The idea is to use our sample mean \( \bar{x} \) and our sample standard deviation \( s \) to estimate these values for our distribution. We will also have to adjust our degree of freedom in these equations for it.

Don't worry if you don't understand this concept completely at this point. We can move on anyway. This leads to us modifying the equations we talked about earlier like so:

\[ skewness = \frac{\sum (a_n - \bar{x})^3 }{s^3} \cdot \frac{n}{(n-1)(n-2)} \]

\[ kurtosis = \frac{\sum (a_n - \bar{x})^4 }{s^4} \cdot \frac{n(n+1)}{(n-1)(n-2)(n-3)} - \frac{3(n-1)^2}{(n-2)(n-3)} \]

## How to Implement this in Python

Finally, let's finish up by seeing how you can measure skewness and kurtosis in Python with an example. In case you want to follow along and try out the code, you can follow along with this Colab Notebook where we measure the skewness and kurtosis of a dataset.

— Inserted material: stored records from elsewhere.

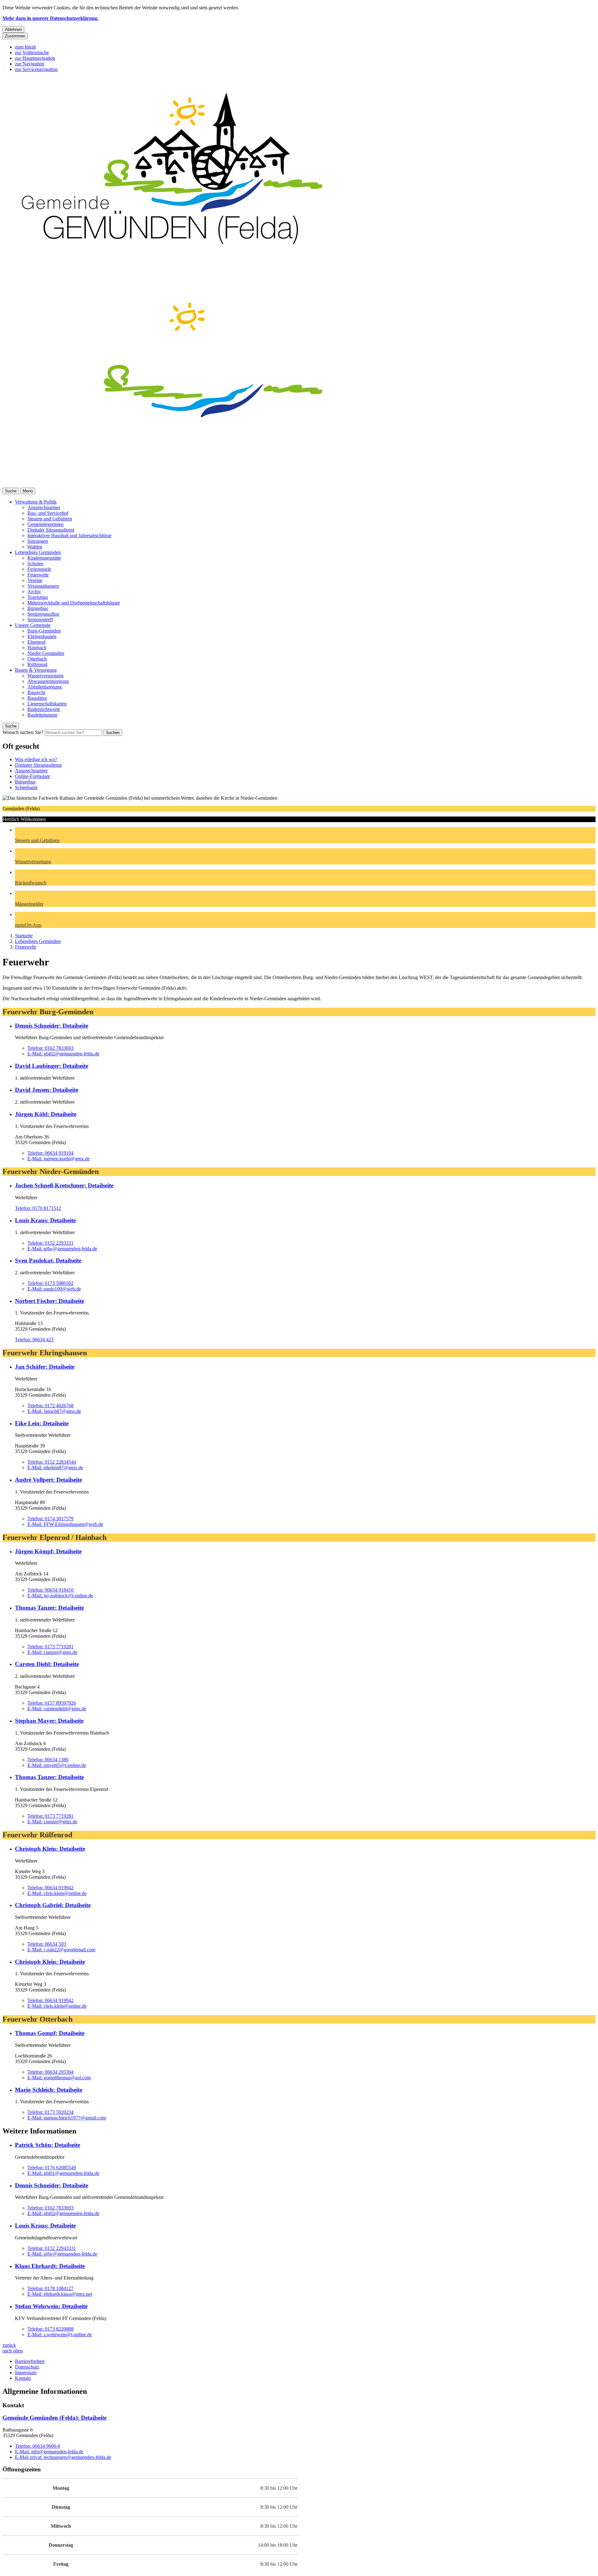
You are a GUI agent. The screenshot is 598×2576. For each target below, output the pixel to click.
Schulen (35, 563)
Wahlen (34, 546)
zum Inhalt (25, 47)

It is pretty straightforward to implement this in Python with Scipy. It has methods to easily measure skewness and kurtosis for a distribution with pre-built methods.

The below code block shows how to measure skewness and kurtosis for the Boston housing dataset, but you could also use it for your own distributions.

```
from scipy.stats import skew
from scipy.stats import kurtosis
skew(data["MEDV"].dropna())
kurtosis(data["MEDV"].dropna())
```

**Thank you for reading!**

Thank you for sticking with me until the end. I hope you have learned a lot from this article.